Le CFDJ, l’un des tout premiers foyers de semi-liberté, a été créé en 1950, sous l’impulsion directe de leur créateur, le juge des enfants, Mr CHAZAL. Cette expérience de prise en charge des adolescents difficiles se poursuit depuis lors presque sans interruption, à Vitry jusqu’en 1983, au Plessis-Trévise depuis juillet 1984.

De l’expérience accumulée en 36 ans, par Joe Finder, le directeur et les éducateurs du CFDJ, de nombreux écrits et films ont été tirés qui décrivent fort bien la plupart des aspects du travail accompli au Foyer.

Une recherche effectuée en 1969 par le Dr Zeiller (Inserm U 69), a permis d’évaluer les méthodes en étudiant le devenir de 150 jeunes passés par le foyer de 1950 à 1966.
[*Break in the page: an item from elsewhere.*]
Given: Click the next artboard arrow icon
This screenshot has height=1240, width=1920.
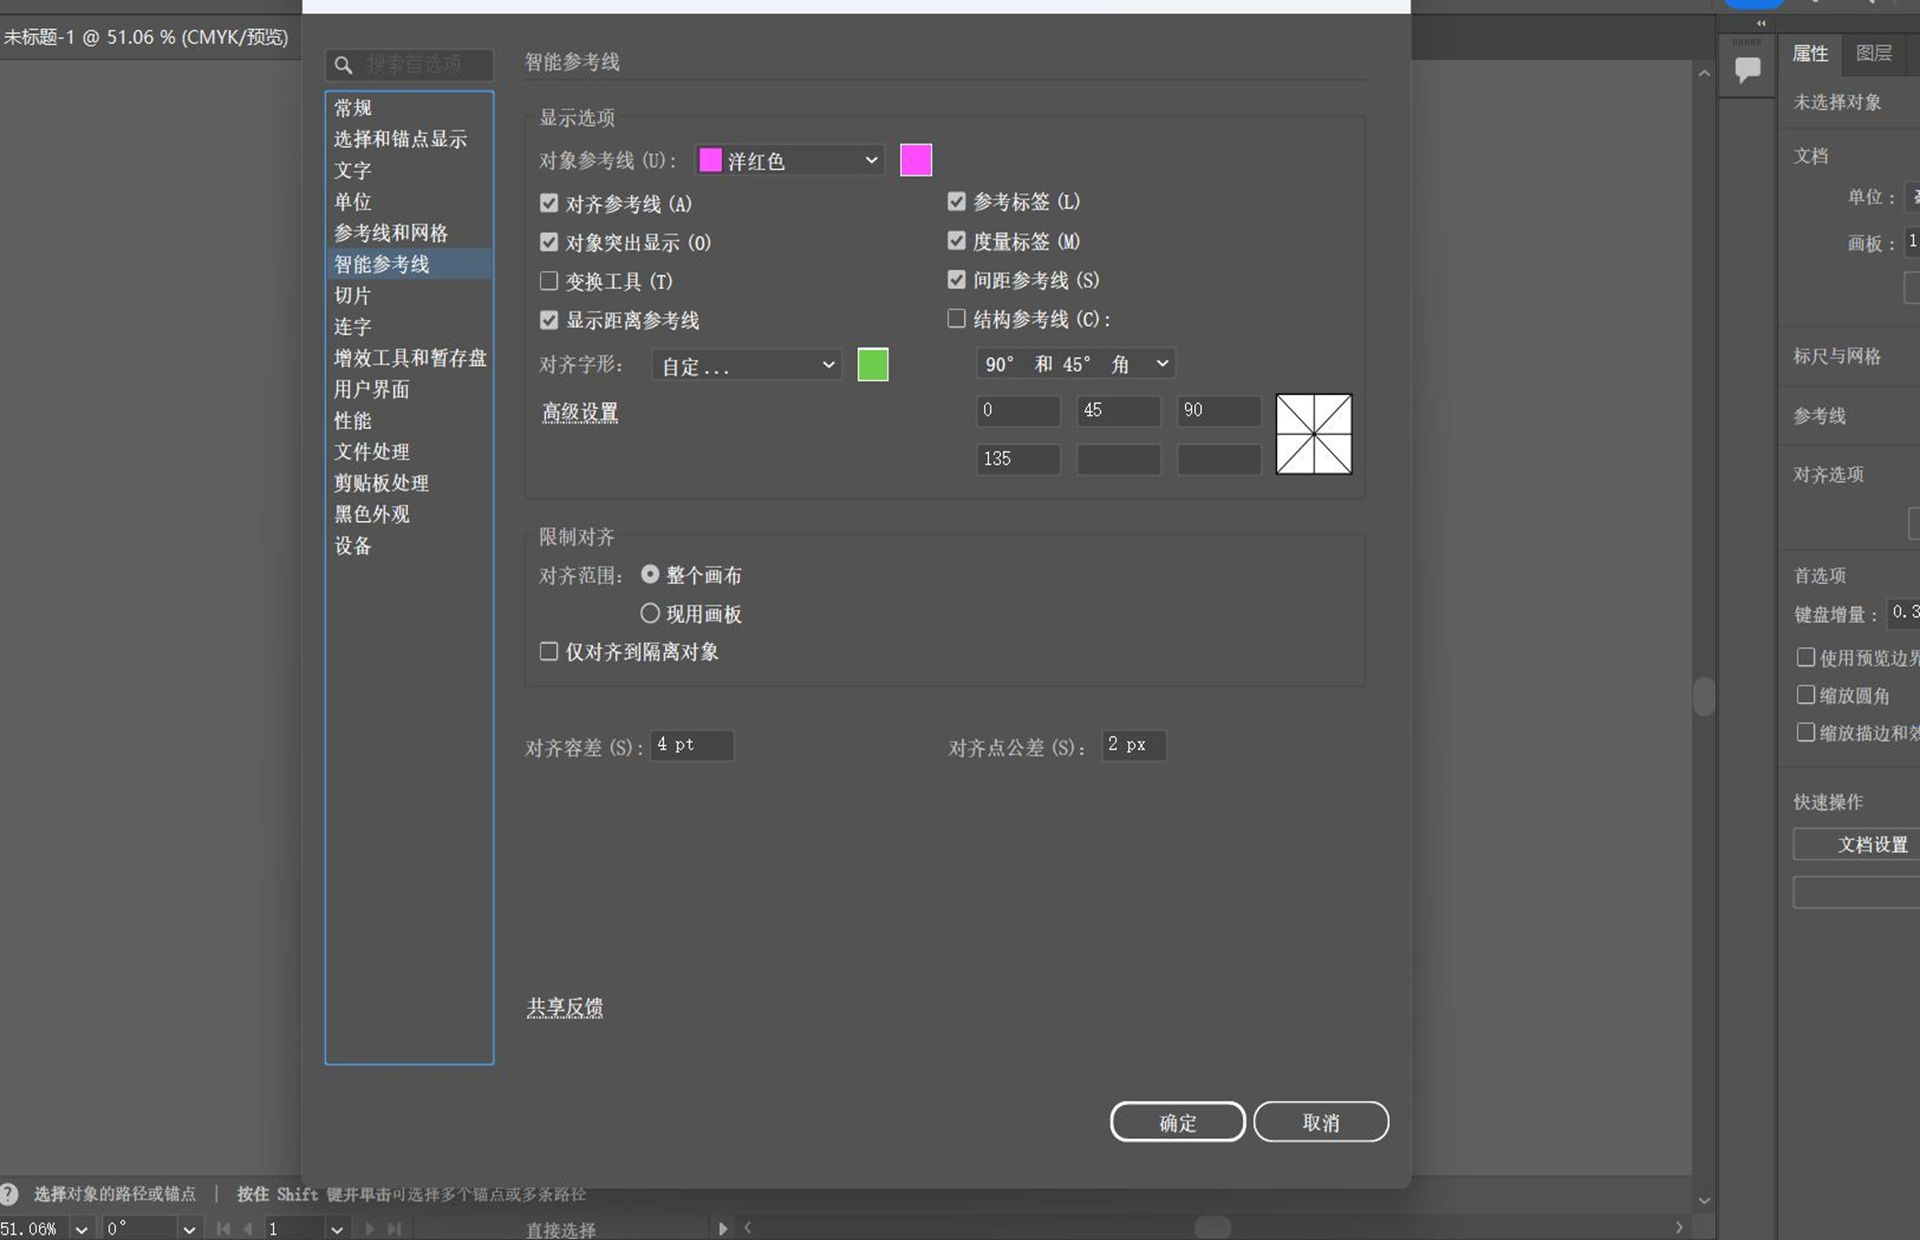Looking at the screenshot, I should click(x=371, y=1228).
Il reste toutefois à expliquer comment s’articulent entre eux avec cohérence les différents aspects des méthodes mises en œuvre avec les adolescents, notamment l’approche sociothérapeuthique et les activités culturelles et à montrer la place dans cet ensemble, et les modalités précises des psychothérapies duelles. Il est temps en effet de se poser la question de la transmissibilité d’une philosophie et de méthodes longuement élaborées par Joe Finder, avec les éducateurs et les médecins du CFDJ, dans ce domaine si difficile des troubles de l’adolescence, où parents et professionnels sont bien mal armés. Cette expérience est-elle transmissible ? ou plus précisément , que pourrait-on en retenir pour enrichir la formation des éducateurs ?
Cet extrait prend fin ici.